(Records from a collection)
>>>>>

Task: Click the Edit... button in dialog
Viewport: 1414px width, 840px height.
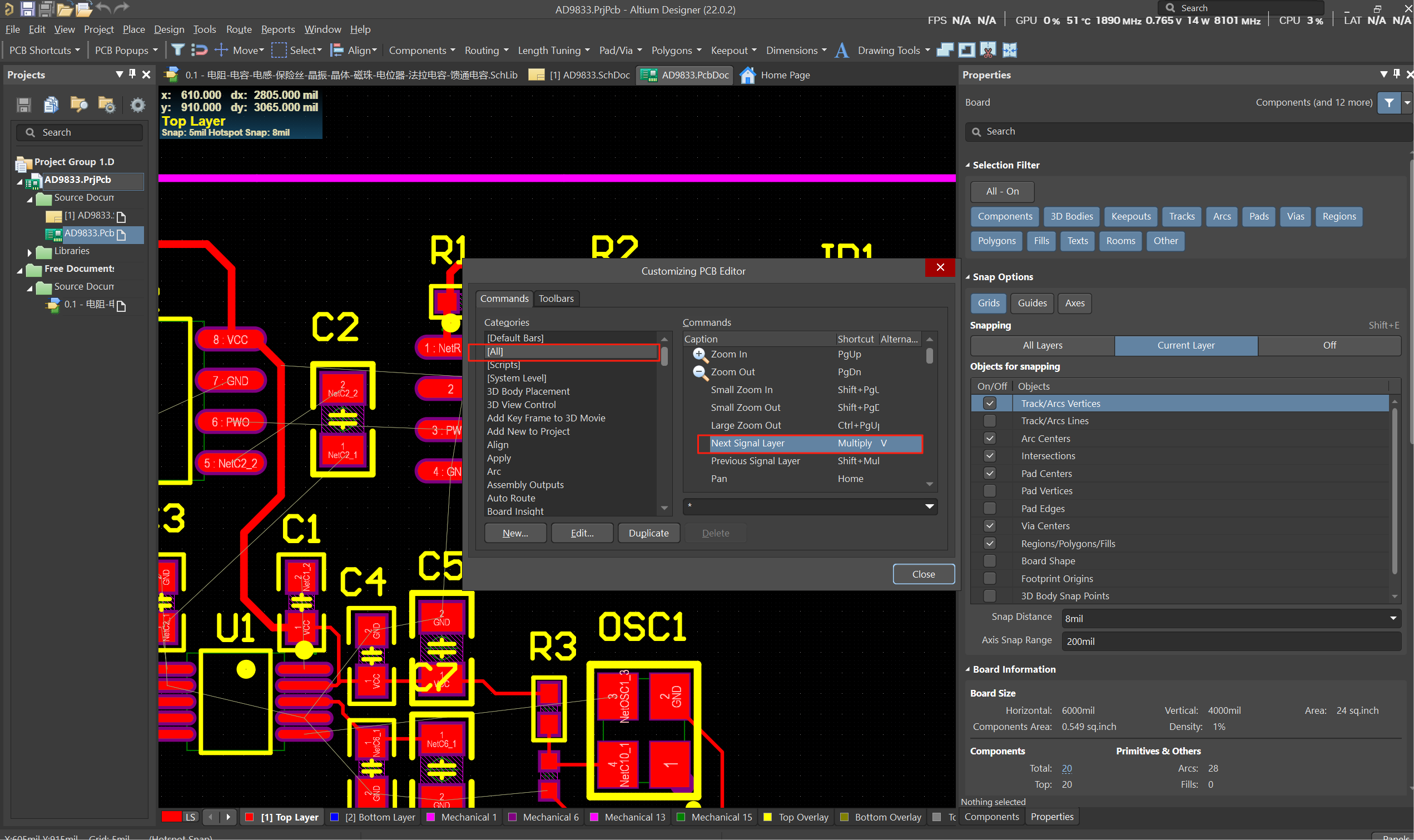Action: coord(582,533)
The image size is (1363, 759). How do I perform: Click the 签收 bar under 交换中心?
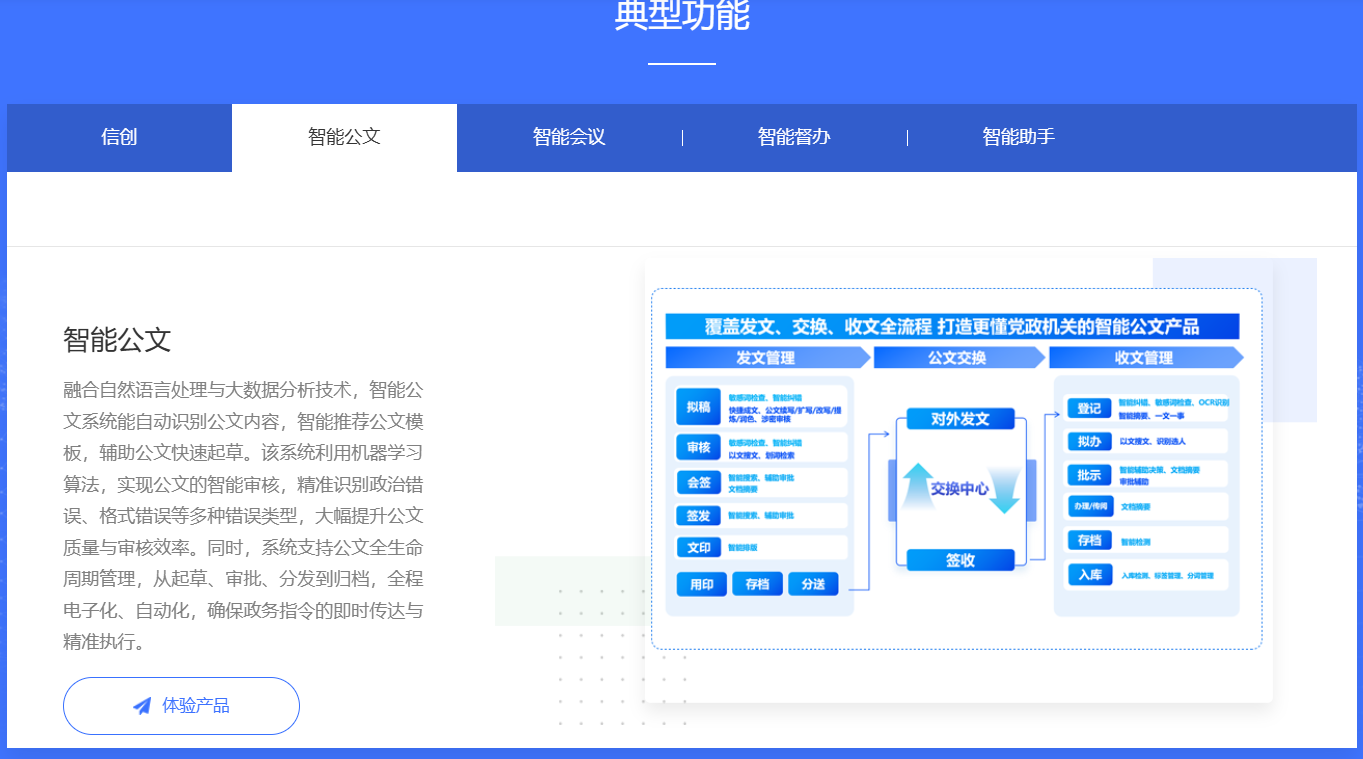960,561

<<<<<

*GOAL*
Turn every line of the entries above into a numbered list, leaving out any blank lines and the pictures.

*SOLUTION FOR THIS EXERCISE*
1. Task: Click the Edit... button in dialog
2. Viewport: 1414px width, 840px height.
3. Action: coord(582,533)
4. The image size is (1363, 759). How do I perform: Click the 签收 bar under 交换中心?
5. 960,561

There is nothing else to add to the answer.